(Items listed in a dataset)
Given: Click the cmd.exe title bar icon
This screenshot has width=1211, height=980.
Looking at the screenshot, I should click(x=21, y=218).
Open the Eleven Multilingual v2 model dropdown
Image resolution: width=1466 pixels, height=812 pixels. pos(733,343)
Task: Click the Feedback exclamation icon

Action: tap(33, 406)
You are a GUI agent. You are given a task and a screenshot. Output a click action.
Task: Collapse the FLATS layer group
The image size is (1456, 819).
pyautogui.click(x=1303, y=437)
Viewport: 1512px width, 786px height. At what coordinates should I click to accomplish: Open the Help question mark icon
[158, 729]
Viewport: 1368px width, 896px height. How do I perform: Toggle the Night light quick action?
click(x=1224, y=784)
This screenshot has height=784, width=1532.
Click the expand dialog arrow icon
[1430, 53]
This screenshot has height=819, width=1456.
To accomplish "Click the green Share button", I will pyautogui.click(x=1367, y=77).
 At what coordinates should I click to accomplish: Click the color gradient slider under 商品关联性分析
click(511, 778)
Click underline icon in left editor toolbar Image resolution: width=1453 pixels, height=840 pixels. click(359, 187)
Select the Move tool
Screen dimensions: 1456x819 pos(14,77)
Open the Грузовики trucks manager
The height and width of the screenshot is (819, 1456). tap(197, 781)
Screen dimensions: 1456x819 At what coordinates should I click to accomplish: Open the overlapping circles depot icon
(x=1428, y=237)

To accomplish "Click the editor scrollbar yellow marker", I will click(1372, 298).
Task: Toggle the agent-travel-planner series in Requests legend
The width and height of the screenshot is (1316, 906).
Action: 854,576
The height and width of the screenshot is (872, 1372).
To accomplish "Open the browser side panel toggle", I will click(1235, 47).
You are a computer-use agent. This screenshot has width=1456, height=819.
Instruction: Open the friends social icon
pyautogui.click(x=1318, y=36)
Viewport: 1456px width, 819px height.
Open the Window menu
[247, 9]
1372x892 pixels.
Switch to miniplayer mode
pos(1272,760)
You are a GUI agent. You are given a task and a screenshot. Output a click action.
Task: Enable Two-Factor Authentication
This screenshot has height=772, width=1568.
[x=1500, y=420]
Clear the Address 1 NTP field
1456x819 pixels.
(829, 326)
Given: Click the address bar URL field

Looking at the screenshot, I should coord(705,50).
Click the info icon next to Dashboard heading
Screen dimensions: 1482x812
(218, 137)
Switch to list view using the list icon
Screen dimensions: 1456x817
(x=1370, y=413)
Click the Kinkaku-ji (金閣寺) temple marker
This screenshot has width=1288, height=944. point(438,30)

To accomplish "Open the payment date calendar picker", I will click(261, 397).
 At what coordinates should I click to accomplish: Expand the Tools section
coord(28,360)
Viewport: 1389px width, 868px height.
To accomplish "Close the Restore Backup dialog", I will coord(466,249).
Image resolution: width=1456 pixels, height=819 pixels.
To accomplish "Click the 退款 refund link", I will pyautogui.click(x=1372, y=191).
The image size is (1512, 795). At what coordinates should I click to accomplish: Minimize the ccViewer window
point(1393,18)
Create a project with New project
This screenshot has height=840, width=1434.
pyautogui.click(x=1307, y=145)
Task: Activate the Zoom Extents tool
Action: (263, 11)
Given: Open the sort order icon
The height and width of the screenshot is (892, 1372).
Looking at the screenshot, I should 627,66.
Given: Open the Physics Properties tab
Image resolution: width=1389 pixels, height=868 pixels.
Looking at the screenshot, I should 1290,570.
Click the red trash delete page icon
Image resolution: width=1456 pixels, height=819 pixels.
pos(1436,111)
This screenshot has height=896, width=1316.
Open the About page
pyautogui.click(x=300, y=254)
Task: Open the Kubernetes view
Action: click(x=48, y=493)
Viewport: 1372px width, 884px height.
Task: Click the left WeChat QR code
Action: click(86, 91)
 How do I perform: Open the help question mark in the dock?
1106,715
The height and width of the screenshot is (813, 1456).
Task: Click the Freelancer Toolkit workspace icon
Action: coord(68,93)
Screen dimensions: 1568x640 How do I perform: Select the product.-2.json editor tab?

• **WORK ORDER**
Set out every record in full, exactly as given.

• **WRITTEN RESPONSE**
Given: Click the cmd.exe title bar icon
This screenshot has width=1211, height=980.
Looking at the screenshot, I should click(x=21, y=218).
Open the Eleven Multilingual v2 model dropdown
Image resolution: width=1466 pixels, height=812 pixels. pos(733,343)
Task: Click the Feedback exclamation icon

Action: tap(33, 406)
You are a GUI agent. You are given a task and a screenshot. Output a click action.
Task: Collapse the FLATS layer group
The image size is (1456, 819).
pyautogui.click(x=1303, y=437)
Viewport: 1512px width, 786px height. At what coordinates should I click to accomplish: Open the Help question mark icon
[158, 729]
Viewport: 1368px width, 896px height. How do I perform: Toggle the Night light quick action?
click(x=1224, y=784)
This screenshot has height=784, width=1532.
Click the expand dialog arrow icon
[1430, 53]
This screenshot has height=819, width=1456.
To accomplish "Click the green Share button", I will pyautogui.click(x=1367, y=77).
 At what coordinates should I click to accomplish: Click the color gradient slider under 商品关联性分析
click(511, 778)
Click underline icon in left editor toolbar Image resolution: width=1453 pixels, height=840 pixels. click(359, 187)
Select the Move tool
Screen dimensions: 1456x819 pos(14,77)
Open the Грузовики trucks manager
The height and width of the screenshot is (819, 1456). tap(197, 781)
Screen dimensions: 1456x819 At what coordinates should I click to accomplish: Open the overlapping circles depot icon
(x=1428, y=237)

To accomplish "Click the editor scrollbar yellow marker", I will click(1372, 298).
Task: Toggle the agent-travel-planner series in Requests legend
The width and height of the screenshot is (1316, 906).
Action: 854,576
The height and width of the screenshot is (872, 1372).
To accomplish "Open the browser side panel toggle", I will click(1235, 47).
You are a computer-use agent. This screenshot has width=1456, height=819.
Instruction: Open the friends social icon
pyautogui.click(x=1318, y=36)
Viewport: 1456px width, 819px height.
Open the Window menu
[247, 9]
1372x892 pixels.
Switch to miniplayer mode
pos(1272,760)
You are a GUI agent. You are given a task and a screenshot. Output a click action.
Task: Enable Two-Factor Authentication
This screenshot has height=772, width=1568.
[x=1500, y=420]
Clear the Address 1 NTP field
1456x819 pixels.
(829, 326)
Given: Click the address bar URL field

Looking at the screenshot, I should coord(705,50).
Click the info icon next to Dashboard heading
Screen dimensions: 1482x812
(218, 137)
Switch to list view using the list icon
Screen dimensions: 1456x817
(x=1370, y=413)
Click the Kinkaku-ji (金閣寺) temple marker
This screenshot has width=1288, height=944. point(438,30)

To accomplish "Open the payment date calendar picker", I will click(261, 397).
 At what coordinates should I click to accomplish: Expand the Tools section
coord(28,360)
Viewport: 1389px width, 868px height.
To accomplish "Close the Restore Backup dialog", I will coord(466,249).
Image resolution: width=1456 pixels, height=819 pixels.
To accomplish "Click the 退款 refund link", I will pyautogui.click(x=1372, y=191).
The image size is (1512, 795). At what coordinates should I click to accomplish: Minimize the ccViewer window
point(1393,18)
Create a project with New project
This screenshot has height=840, width=1434.
pyautogui.click(x=1307, y=145)
Task: Activate the Zoom Extents tool
Action: (263, 11)
Given: Open the sort order icon
The height and width of the screenshot is (892, 1372).
Looking at the screenshot, I should 627,66.
Given: Open the Physics Properties tab
Image resolution: width=1389 pixels, height=868 pixels.
Looking at the screenshot, I should 1290,570.
Click the red trash delete page icon
Image resolution: width=1456 pixels, height=819 pixels.
pos(1436,111)
This screenshot has height=896, width=1316.
Open the About page
pyautogui.click(x=300, y=254)
Task: Open the Kubernetes view
Action: click(x=48, y=493)
Viewport: 1372px width, 884px height.
Task: Click the left WeChat QR code
Action: click(86, 91)
 How do I perform: Open the help question mark in the dock?
1106,715
The height and width of the screenshot is (813, 1456).
Task: Click the Freelancer Toolkit workspace icon
Action: coord(68,93)
Screen dimensions: 1568x640 How do I perform: Select the product.-2.json editor tab?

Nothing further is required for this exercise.